**Okuma Metni**

____________

İsrail'de firavun anıtlarının bulunması ne anlama geliyor?

İsrail’de 2. Ramses dönemine tarihlenen bir mezar mağarası keşfedildi.

İsrail'deki Firavun Mezarlığı. (İsrail Eski Eserler Kurumu)
İsrail'deki Firavun Mezarlığı. (İsrail Eski Eserler Kurumu)
TT

İsrail'de firavun anıtlarının bulunması ne anlama geliyor?

İsrail'deki Firavun Mezarlığı. (İsrail Eski Eserler Kurumu)
İsrail'deki Firavun Mezarlığı. (İsrail Eski Eserler Kurumu)

Kahire Üniversitesi Arkeoloji Fakültesine bağlı Mısır arkeoloji heyeti pazartesi günü Giza'daki Sakkara antik eserler bölgesinde, 2. Ramses döneminde üst düzey bir devlet adamı olan Ptah-M-Wea’nın pembe granit bir lahtini buldu. İsrail’de de pazar günü, Palmahim Park'ta (Tel Aviv'in güneyinde) Mısır Kralı 2. Ramses dönemine ait bir mezar mağarası keşfedildiği duyuruldu.

____________

[Kaydedilmiş veriler]

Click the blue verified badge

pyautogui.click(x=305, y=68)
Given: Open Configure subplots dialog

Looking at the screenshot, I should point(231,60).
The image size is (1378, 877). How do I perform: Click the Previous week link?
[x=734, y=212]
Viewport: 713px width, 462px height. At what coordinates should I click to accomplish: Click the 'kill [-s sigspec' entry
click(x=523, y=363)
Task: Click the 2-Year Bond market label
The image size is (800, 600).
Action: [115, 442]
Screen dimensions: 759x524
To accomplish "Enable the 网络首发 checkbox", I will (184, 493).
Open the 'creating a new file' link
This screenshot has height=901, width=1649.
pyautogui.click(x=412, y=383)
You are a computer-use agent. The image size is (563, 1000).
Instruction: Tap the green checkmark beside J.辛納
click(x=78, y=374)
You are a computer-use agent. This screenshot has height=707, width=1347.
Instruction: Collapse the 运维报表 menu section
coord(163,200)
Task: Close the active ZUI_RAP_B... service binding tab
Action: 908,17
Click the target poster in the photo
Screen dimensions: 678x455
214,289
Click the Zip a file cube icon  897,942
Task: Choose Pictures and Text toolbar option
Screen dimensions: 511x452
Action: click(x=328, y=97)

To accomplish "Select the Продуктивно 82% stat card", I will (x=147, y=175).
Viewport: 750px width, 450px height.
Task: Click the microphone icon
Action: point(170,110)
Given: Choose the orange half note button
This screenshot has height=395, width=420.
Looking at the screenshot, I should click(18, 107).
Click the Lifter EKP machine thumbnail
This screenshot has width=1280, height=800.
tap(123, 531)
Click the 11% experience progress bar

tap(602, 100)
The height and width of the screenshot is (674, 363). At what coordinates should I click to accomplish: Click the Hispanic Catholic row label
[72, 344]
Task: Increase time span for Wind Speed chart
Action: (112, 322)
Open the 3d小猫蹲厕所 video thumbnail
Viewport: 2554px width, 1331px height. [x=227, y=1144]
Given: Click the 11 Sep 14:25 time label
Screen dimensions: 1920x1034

____________

**İstenen Görev 1**
Okuma metninin "İsrail’de 2. Ramses" ile başlayıp "mağarası keşfedildiği duyuruldu." ifadesine kadar devam eden bölümünü hiç değiştirmeden çıktı olarak verin.
**İstenen Görev 2**
Okuma metninde pembe granit lahdin ve mezar mağarasının bulunduğu yerleri belirtmek için kullanılan bütün yer adlarını sıralayın.
Kayıtlar, okuma metninden bağımsız ayrı bir malzemedir.

**Görev Çıktısı 1**
İsrail’de 2. Ramses dönemine tarihlenen bir mezar mağarası keşfedildi.

İsrail'deki Firavun Mezarlığı. (İsrail Eski Eserler Kurumu)
İsrail'deki Firavun Mezarlığı. (İsrail Eski Eserler Kurumu)
TT

İsrail'de firavun anıtlarının bulunması ne anlama geliyor?

İsrail'deki Firavun Mezarlığı. (İsrail Eski Eserler Kurumu)
İsrail'deki Firavun Mezarlığı. (İsrail Eski Eserler Kurumu)

Kahire Üniversitesi Arkeoloji Fakültesine bağlı Mısır arkeoloji heyeti pazartesi günü Giza'daki Sakkara antik eserler bölgesinde, 2. Ramses döneminde üst düzey bir devlet adamı olan Ptah-M-Wea’nın pembe granit bir lahtini buldu. İsrail’de de pazar günü, Palmahim Park'ta (Tel Aviv'in güneyinde) Mısır Kralı 2. Ramses dönemine ait bir mezar mağarası keşfedildiği duyuruldu.

**Görev Çıktısı 2**
Giza
Sakkara
İsrail
Palmahim Park
Tel Aviv